On board the exam express

They  might inspire fear, but the boards also bring parents closer to children.

From the corner of my eye, I spy my daughter waving out to the dog, again. Normally, this wouldn’t set me off on a state of panic. But with just a day to go before the Board exams start, this is no time to be playing with the dog. No time to be playing at all. Time only to sweat and swot.

To make matters worse from my perspective, Ananya has never taken a board exam. She’s part of the first batch of students to have been exempt from cramming thanks to ‘continuous and comprehensive evaluation’ initiated when she was in the 10th grade.

Now, I am supposed to make her understand that this is the make-or-break exam that could determine whether she will make it to an A-list college or whether a percentage point will send her scurrying to some lesser place of learning.

Yet, for all my anxiety as a mother, I envy her cool. The frenzy and stress I am reading about seems to have bounced off her completely. Others aren’t as fortunate. Roopak Kathpalia, a consultant with Delhi-based helpline Sumaitri (011-23389090) says the phone is already ringing off the hook.

“The exams are like a monster waiting to pounce. And the pressure is coming from parental expectation,” he says. As parents we tell our kids we want them to be happy and well-adjusted. And yet, in our actions and words there’s just one refrain: study, perform.

I am aware that the privilege that couches my daughter’s education provides her with a cushion should she fall. She has not had to walk miles to attend school or fight for her right to an education or had to drop out because her school did not have a toilet. She knows that her family does not depend upon her job. She knows that she will not be married off in a year or forced to bear children who will repeat the same cycle.

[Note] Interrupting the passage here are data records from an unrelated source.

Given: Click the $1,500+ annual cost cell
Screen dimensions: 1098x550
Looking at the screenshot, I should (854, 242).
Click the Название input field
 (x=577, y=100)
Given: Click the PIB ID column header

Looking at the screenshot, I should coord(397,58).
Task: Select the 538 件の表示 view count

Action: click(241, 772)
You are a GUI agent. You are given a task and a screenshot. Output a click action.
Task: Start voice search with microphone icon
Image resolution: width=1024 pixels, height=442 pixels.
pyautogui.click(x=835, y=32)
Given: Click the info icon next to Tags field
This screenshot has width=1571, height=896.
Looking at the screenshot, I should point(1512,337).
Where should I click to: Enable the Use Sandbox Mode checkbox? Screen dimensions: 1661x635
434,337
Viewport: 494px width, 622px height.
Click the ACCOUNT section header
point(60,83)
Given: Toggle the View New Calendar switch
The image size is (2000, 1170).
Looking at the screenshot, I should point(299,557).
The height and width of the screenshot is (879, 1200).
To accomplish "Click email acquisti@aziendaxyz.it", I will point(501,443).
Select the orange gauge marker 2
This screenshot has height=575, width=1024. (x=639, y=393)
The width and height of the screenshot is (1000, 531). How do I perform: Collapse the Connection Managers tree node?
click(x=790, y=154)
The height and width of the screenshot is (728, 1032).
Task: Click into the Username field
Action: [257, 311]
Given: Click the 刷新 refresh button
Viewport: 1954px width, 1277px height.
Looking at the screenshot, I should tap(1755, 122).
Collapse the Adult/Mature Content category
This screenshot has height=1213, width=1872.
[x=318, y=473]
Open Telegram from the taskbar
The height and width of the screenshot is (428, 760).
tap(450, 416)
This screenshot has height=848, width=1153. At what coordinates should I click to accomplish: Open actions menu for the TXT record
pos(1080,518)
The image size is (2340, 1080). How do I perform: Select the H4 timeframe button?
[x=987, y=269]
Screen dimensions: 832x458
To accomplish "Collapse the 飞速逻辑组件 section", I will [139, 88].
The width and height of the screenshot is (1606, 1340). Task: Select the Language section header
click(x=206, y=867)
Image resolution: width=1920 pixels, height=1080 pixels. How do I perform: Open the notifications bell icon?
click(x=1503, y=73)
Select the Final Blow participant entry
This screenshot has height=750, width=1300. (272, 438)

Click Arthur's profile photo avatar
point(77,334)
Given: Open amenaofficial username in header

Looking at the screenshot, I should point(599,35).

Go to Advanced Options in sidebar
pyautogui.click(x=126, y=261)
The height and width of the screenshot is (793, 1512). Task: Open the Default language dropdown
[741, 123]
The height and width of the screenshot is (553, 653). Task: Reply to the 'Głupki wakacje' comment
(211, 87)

It’s a privilege that comes with a price. Material advantage and parental pressure are creating a generation of disconnected and unhappy children, writes Madeline Levine in her book The Price of Privilege.

 “Between accelerated academic courses, multiple extracurricular activities, premature preparation for high school or college, special coaches and tutors engaged to wring the last bit of performance out of them, many kids find themselves scheduled to within an inch of their lives,” she writes of affluent kids in America.

Yet, what she says also holds true of middle class India where education is seen as some magic key to a better life and where Topper is a channel that runs on my TV menu and where newspapers, including this one, carry helpful hints on ‘cracking the boards’.

And yet, there is beauty in this phase of waiting for the exams to end. There is an aching fragility to this rare time together, parent and child, waking early, late night coffees, unhurried confidences interspersed with reading Keats’ A Thing of Beauty. Never again is my child going to depend on me to this extent to help her with unfinished lessons, poems not comprehended, test papers to be timed.

In another few weeks, real life will reassert itself and I will be back to competing for her attention with Facebook and class get-togethers and movies with friends. In another few weeks, she’ll be headed off to college, making her own discoveries, finding her own voice, taking yet another step away from the protective embrace of her parents.

It’s a process that is inevitable and I’d be lying if I said all her young life has not been a preparation for it.

So, I look again at my daughter so oblivious to the hard, long slog called life that lies just ahead. And suddenly all I want to do is protect her for just a little while longer. Suddenly, all I want is for her to play with the dog again.